Per cui, come se nulla fosse, come se l’inflazione imposta all’Europa dai giochetti militari-economici su prezzi e forniture di gas di Putin non rischiasse di portare l’intera Europa in recessione, il primo ministro olandese continua a rispondere al suo elettorato e difende chi fa affari sui contratti finanziari che lucrano sulla debolezza politica europea e sull’anomalia di meccanismi sbagliati che determinano il prezzo di gas, elettricità e di tutte le materie prime. Affari d’oro che trasudano vergogna. Per cui la Germania continua a “difendere” la sua industria che ha paura che Putin tagli tutto, che ha sul collo il peso di una cattiva coscienza politica, che non se la sente, che preferisce rinviare. Ovviamente anche la Bulgaria ha la sua voce in capitolo e il suo pezzetto di interesse da tutelare anche se poi cede.

È una situazione ibrida di guerra che nessuno vuole riconoscere. Qui non si scherza più e dobbiamo fare le cose, ma fintamente ci fa comodo dire che non siamo in guerra. Ci fa comodo pensare che potrebbe finire e che si può trovare un accordicchio. Soprattutto ci fa comodo pensare che tutto possa tornare come prima. Per cui si rinvia la decisione sul tetto al prezzo del gas fornito dai russi alla prossima volta nella attesa che la situazione si chiarisca.

Se la situazione precipita tutti si arrendono, se non precipita tutti vogliono andare avanti come prima. Per fortuna, non accade né la prima né la seconda ipotesi. Però, se continua così, siamo alla solita lotta dei soliti miopi egoismi nazionali per cui alcuni Paesi pagheranno un prezzo più basso e altri Paesi pagheranno un prezzo più alto. Per cui anche ciò che è davvero necessario e urgente a vantaggio di tutti, non si fa e si finisce incredibilmente con il dare ragione a Medvedev che dice che l’Europa tra quarant’anni non esisterà più.

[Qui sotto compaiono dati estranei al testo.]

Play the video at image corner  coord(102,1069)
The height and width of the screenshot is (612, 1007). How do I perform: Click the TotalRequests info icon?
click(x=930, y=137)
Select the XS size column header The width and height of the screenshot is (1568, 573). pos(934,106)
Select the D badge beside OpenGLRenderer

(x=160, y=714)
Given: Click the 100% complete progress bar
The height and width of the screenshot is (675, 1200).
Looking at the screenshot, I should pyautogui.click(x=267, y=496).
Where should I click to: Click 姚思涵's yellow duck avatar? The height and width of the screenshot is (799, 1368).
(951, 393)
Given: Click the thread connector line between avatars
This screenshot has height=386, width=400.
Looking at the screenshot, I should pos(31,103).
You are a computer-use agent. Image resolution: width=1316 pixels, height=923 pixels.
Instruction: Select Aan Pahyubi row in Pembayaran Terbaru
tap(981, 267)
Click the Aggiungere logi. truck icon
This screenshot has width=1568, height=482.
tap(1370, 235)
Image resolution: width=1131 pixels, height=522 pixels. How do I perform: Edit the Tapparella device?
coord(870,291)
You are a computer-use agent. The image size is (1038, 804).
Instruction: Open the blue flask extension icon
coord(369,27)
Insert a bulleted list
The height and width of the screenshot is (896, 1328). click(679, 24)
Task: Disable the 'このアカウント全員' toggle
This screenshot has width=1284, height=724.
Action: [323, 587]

Putin con il suo grande errore della guerra in Ucraina ha fatto la levatrice della nuova Europa, ma ora l’Europa deve cominciare a esistere e a respirare da sola. Siamo ancora al bambino appena nato che non sappiamo se sopravviverà o meno. Questo bambino è nato con il parto cesareo imposto dallo zar Putin, ma non basta averlo tirato fuori, bisogna dargli da vivere, deve essere nutrito e accudito altrimenti muore. Non è che basta il tetto massimo al prezzo del gas se si vuole che il bambino cresca. Serve subito anche un nuovo Recovery energetico. Serve un Recovery all’anno per i prossimi dieci anni.

Serve l’economia che segue la politica. Serve tutto quello che ancora non c’è. Questo serve per fare sopravvivere e crescere il bambino. Tutti i Paesi europei devono metterci qualcosa di loro. Che è proprio quello che in questo momento non vogliono fare. Il Mediterraneo è una delle valvole in cui entrerà lo sfogatoio sociale di questa grande crisi bellica e economica, con il suo carico di sofferenze personali da una sponda all’altra del Mediterraneo, il punto è che se all’inizio andranno tutti in Italia, Spagna, Francia, poi andranno anche in Germania, in Olanda e così via. Perché la dimensione della crisi, anzi delle molteplici crisi – inflazionistica, monetaria, energetica, alimentare – innescate dalla guerra di Putin in Ucraina, è tale da mettere in ginocchio l’Europa. Il rischio più grande è quello della carestia che determina a sua volta una crisi umanitaria senza precedenti.

Le scelte da compiere non sono per salvare l’Italia, ma l’Europa. Se almeno lo si capisse, forse saremmo conseguenti. Bisogna che qualcuno lo dica forte. Quella che manca è una pubblica opinione europea che dica: svegliatevi! Invece di richiamare l’attenzione su questo tema decisivo, si fanno discorsetti demagogici sulla pace e su tutti i diritti del mondo, tutti girati sempre su un registro di politica interna fuori dalla storia. Si ignora il tema dell’azione economica europea unita che è diventato fondante. Perché se salta questo principio strategico-operativo, salta anche il rabberciato equilibrio europeo. Lo sforzo di azione comune rimarrebbe solo un momento isolato in un momento drammatico. Troppo poco.